Positioning the Museum as an alternative site for community-building and public discourse, this exhibition creates a space inside of the galleries at the Bowdoin College Museum of Art for dialogue to materialize and for the public to inhabit. It will be a space for interactive reflection and discourse with the Museum’s ongoing exhibitions.
Hailey and June worked under the guidance of BCMA’s Co-director Anne Goodyear and Andrew W. Mellon Post-Doctoral Curatorial Fellow Ellen Tani, Co-Director, and abstract artist Byron Kim; October 2015-present.
Eliza Goodpasture ’18
Title: One Foot on Either Side of the Pond: James Bowdoin III’s Relationship to Class and Art
Art History major/Gender, Sexuality and Women Studies minor.
James Bowdoin III spent time in circles that were grounded in the culture of aristocracy and country house living in Britain, and he was influenced by their attitudes towards art and collecting. His collection of paintings and drawings reflects this influence, and set an early precedent for American collectors. I analyze several examples from his collection, with a focus on drawings, to demonstrate the parallels between contemporary country house collections and Bowdoin’s collection. I argue that it was in large part his exposure to hereditary systems of wealth and status in Britain that led him to bequeath his collection to the College upon his death in 1811. While Bowdoin’s choice led to an innovative museum after his death, his decision to leave his collection to the College was based more on his aristocratic values than his desire for a progressive educational institution.
Eliza worked with Bowdoin College Museum of Art co-director Anne Goodyear on this project.
Maeve Morse ’18
Title: Extending Definitions of Narrative Medicine: Artist Books and Martha Hall
Neuroscience major/Art History minor.
Martha Hall created over 100 artist books during the time from her diagnosis with breast cancer in 1996 to her death in 2003. These books, by being part narrative, part object, and part performance, allow an artist to tell an illness narrative that includes the parts of illness that are not able to be communicated through language alone by producing affect. This added element of Narrative makes these book valuable to both the artistic and medical communities.
Maeve’s research of the Martha Hall artist books in Bowdoin’s Special Collections was under the guidance of Professor Pamela Fletcher, fall 2017 and Professor Tara Kohn, spring 2018.
Daniel Rechtschaffen ’18
Title: Portrait of a Collector
Art History major/Francophone Studies minor.

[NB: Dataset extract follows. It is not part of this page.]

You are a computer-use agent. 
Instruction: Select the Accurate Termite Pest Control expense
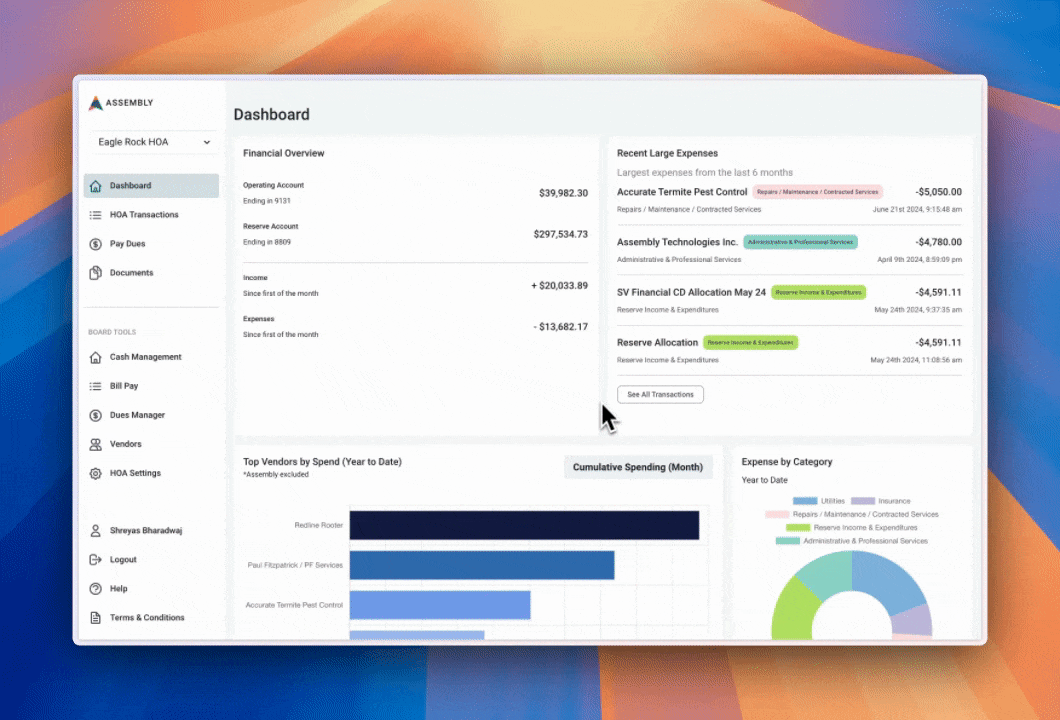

What do 3,000+ works on paper say about the person who collected them? Can they say anything at all? I will discuss the process of "getting to know" the man, Artine Artinian, who gifted a trove of artworks to Bowdoin College without so much as a key or a legend.
Presentation based on Daniel’s summer 2017 museum internship research and curated BCMA exhibition January 19-March 22, 2018, under the guidance of BCMA curator, Joachim Homann.